■ **TASK DETAILS**
From the first line to the last, reproduce the records below exactly, omitting any picture.

■ **SOURCE DATA**

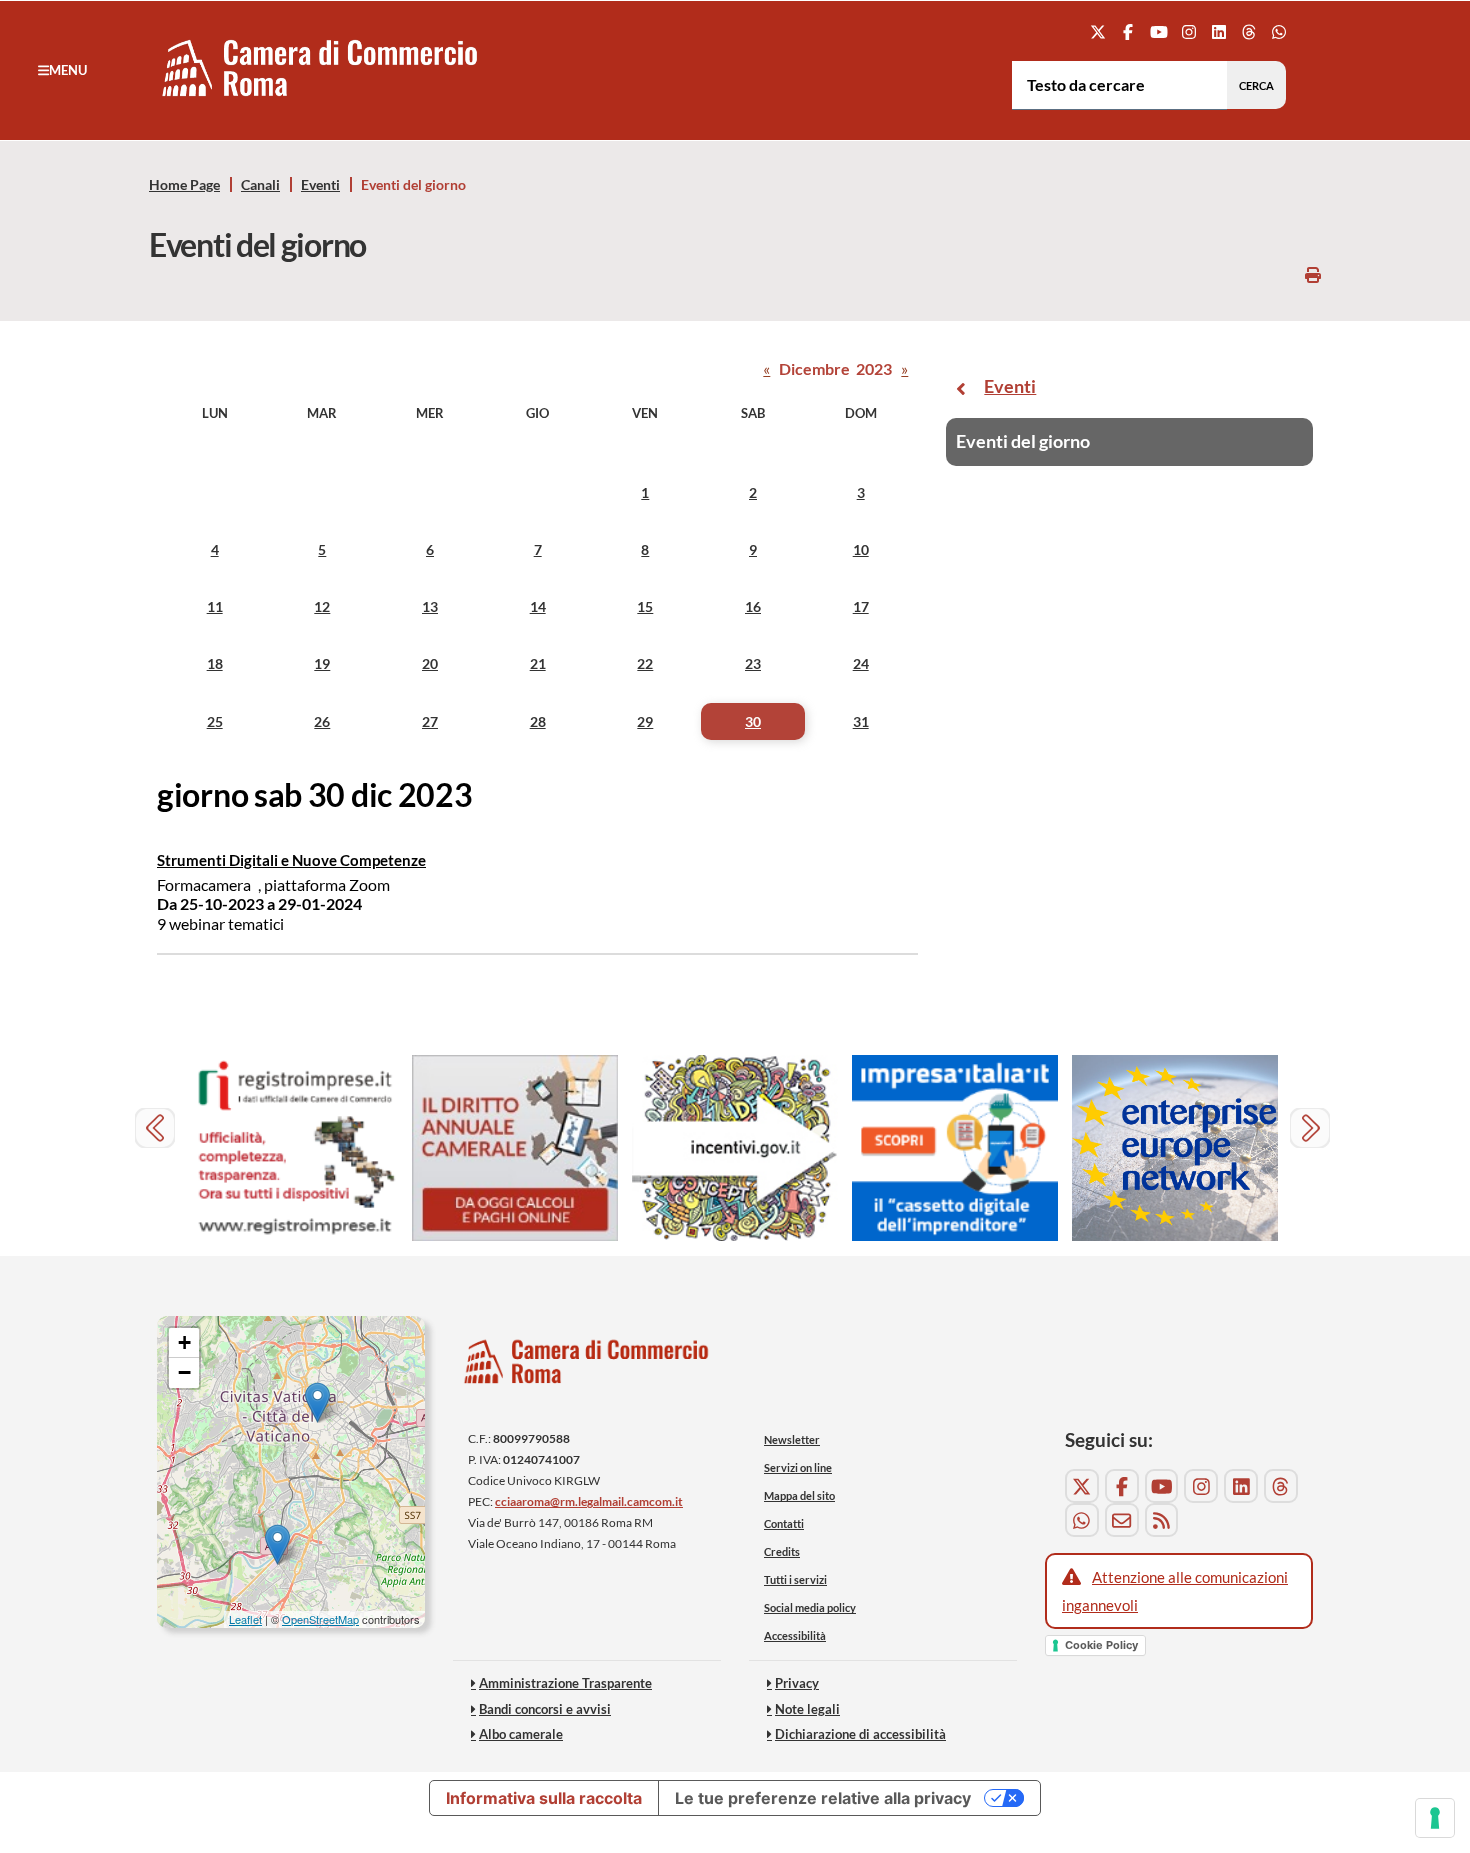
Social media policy (810, 1607)
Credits (782, 1551)
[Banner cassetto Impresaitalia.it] (955, 1148)
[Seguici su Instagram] (1188, 31)
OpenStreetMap (320, 1619)
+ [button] (184, 1342)
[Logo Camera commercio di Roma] (587, 1367)
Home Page (184, 185)
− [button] (184, 1372)
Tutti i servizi (795, 1579)
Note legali (807, 1709)
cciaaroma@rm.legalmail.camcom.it (589, 1501)
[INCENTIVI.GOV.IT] (735, 1148)
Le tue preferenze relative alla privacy (823, 1798)
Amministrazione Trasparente (565, 1683)
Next (1312, 1130)
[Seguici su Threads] (1249, 31)
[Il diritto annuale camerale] (515, 1148)
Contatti (784, 1523)
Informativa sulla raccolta (544, 1798)
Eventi (320, 185)
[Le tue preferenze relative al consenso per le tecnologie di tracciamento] (1435, 1818)
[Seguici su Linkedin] (1218, 31)
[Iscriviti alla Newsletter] (1122, 1520)
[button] (62, 70)
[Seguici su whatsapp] (1279, 31)
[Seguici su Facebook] (1128, 31)
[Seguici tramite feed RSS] (1162, 1520)
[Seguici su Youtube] (1158, 31)
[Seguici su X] (1098, 31)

■ **REPLY TO THE TASK**
Social media policy (810, 1607)
Credits (782, 1551)
[Banner cassetto Impresaitalia.it] (955, 1148)
[Seguici su Instagram] (1188, 31)
OpenStreetMap (320, 1619)
+ [button] (184, 1342)
[Logo Camera commercio di Roma] (587, 1367)
Home Page (184, 185)
− [button] (184, 1372)
Tutti i servizi (795, 1579)
Note legali (807, 1709)
cciaaroma@rm.legalmail.camcom.it (589, 1501)
[INCENTIVI.GOV.IT] (735, 1148)
Le tue preferenze relative alla privacy (823, 1798)
Amministrazione Trasparente (565, 1683)
Next (1312, 1130)
[Seguici su Threads] (1249, 31)
[Il diritto annuale camerale] (515, 1148)
Contatti (784, 1523)
Informativa sulla raccolta (544, 1798)
Eventi (320, 185)
[Le tue preferenze relative al consenso per le tecnologie di tracciamento] (1435, 1818)
[Seguici su Linkedin] (1218, 31)
[Iscriviti alla Newsletter] (1122, 1520)
[button] (62, 70)
[Seguici su whatsapp] (1279, 31)
[Seguici su Facebook] (1128, 31)
[Seguici tramite feed RSS] (1162, 1520)
[Seguici su Youtube] (1158, 31)
[Seguici su X] (1098, 31)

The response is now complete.